The Saverys family’s US and Brussels-listed vehicle CMB.Tech is plotting ship sales to avoid breaching its bond terms, analysts believe.
Clarksons Securities said the former Euronav’s equity ratio stood at 30.4% as of 30 September, close to the bond covenant minimum of 30%.
The figure is arrived at by dividing shareholder equity by the total assets of the company.
The investment bank noted CMB.Tech could face a covenant breach if no action is taken.
To address this, bosses are exploring asset sales as market values are significantly higher than book values, it added.
Analysts led by Frode Morkedal said: “Given anticipated high yard instalments totalling $445m in the coming quarter and a weaker-than-expected fourth quarter, asset growth could result in a breach of the covenant.
“Management is fully aware of the situation and views asset sales as the preferred solution.”
Morkedal and his team view the most straightforward approach as selling older assets with low book values, thereby recognising significant gains on disposal.
The analysts said: “While we expect the situation to be manageable, current market conditions make it less than ideal for selling older assets.
“We anticipate that the company could sell two VLCCs and two suezmaxes in the fourth quarter to address the equity ratio requirement.”

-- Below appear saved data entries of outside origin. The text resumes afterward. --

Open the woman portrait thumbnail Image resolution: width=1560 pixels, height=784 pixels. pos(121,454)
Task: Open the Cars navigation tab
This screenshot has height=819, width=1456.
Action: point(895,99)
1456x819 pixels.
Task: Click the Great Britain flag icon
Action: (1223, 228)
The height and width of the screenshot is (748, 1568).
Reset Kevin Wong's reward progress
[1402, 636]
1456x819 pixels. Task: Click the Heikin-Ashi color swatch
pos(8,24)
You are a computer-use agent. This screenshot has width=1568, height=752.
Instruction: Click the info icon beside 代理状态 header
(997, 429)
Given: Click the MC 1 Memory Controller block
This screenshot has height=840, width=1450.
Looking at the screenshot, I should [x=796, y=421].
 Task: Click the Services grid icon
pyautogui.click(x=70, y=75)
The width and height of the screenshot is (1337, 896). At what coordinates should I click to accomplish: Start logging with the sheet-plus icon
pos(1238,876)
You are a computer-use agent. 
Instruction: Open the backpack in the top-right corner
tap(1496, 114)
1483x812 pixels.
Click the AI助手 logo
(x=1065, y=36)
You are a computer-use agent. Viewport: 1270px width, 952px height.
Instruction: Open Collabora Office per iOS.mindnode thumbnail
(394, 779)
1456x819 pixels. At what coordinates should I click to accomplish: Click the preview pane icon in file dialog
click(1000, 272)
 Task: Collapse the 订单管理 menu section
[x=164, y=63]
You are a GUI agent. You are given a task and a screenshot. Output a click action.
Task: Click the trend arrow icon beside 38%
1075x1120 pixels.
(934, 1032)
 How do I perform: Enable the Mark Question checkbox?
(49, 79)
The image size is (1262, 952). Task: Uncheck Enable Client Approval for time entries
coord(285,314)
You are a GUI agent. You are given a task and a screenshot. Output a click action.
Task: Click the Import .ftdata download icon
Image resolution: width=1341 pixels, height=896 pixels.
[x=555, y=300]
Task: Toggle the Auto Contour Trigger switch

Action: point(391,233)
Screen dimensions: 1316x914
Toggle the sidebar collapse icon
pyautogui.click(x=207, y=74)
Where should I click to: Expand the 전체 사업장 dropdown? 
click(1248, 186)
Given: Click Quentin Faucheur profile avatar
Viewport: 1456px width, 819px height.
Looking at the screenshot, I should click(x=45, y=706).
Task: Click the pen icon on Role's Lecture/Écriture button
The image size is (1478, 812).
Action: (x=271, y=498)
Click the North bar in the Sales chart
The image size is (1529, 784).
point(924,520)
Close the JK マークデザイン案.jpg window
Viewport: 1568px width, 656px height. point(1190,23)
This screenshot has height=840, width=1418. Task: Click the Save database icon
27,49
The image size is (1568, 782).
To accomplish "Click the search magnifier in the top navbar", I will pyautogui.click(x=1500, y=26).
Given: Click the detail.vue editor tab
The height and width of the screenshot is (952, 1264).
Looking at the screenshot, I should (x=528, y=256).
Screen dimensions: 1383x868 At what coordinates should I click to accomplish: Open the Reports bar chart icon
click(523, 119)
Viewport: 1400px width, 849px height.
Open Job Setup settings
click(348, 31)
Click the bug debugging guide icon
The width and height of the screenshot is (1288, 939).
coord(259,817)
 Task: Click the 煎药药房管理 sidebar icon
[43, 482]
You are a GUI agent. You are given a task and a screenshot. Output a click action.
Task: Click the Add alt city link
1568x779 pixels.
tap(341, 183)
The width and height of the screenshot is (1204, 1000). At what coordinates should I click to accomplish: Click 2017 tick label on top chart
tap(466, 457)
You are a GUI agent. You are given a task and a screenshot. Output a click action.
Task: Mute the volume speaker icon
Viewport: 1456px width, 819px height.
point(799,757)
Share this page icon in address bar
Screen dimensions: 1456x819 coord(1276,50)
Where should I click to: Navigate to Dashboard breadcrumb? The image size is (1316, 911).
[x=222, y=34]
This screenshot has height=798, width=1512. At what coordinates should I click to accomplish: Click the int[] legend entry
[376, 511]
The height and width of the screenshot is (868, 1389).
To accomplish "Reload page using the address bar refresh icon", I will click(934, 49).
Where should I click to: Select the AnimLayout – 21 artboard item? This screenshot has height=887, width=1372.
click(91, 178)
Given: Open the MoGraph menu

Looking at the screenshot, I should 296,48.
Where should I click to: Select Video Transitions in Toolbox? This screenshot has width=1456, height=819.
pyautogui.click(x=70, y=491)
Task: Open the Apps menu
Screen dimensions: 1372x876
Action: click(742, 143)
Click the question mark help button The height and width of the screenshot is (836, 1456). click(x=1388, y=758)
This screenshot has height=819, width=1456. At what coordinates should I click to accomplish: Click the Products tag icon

Clarksons noted that CMB.Tech has seen a significant decline in its stock price over the past month, falling nearly 24%.
Rate softness
While the company is expanding into new shipping segments, tankers and dry bulk comprise 87% of its asset value.
The recent decline is largely attributed to freight rate softness, particularly impacting its 14 VLCCs and 21 suezmaxes, Clarksons said.
Diversification efforts for earnings are ongoing, with eight newbuildings delivered this quarter.
On 30 September, CMB.Tech had $2.4bn in debt, $2.5bn in remaining capital expenditure commitments and a cash balance of $48m.
The investment bank has maintained its “buy” rating on the shares.